Activity
Every line from the one with "Given: Click the" to the end of the entries, both included, is to be copied exactly; the other lines stay out.

Available data
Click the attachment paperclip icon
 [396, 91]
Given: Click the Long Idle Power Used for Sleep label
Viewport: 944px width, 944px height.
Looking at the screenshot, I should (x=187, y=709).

Result of the exercise
Given: Click the Long Idle Power Used for Sleep label
Viewport: 944px width, 944px height.
Looking at the screenshot, I should (x=187, y=709).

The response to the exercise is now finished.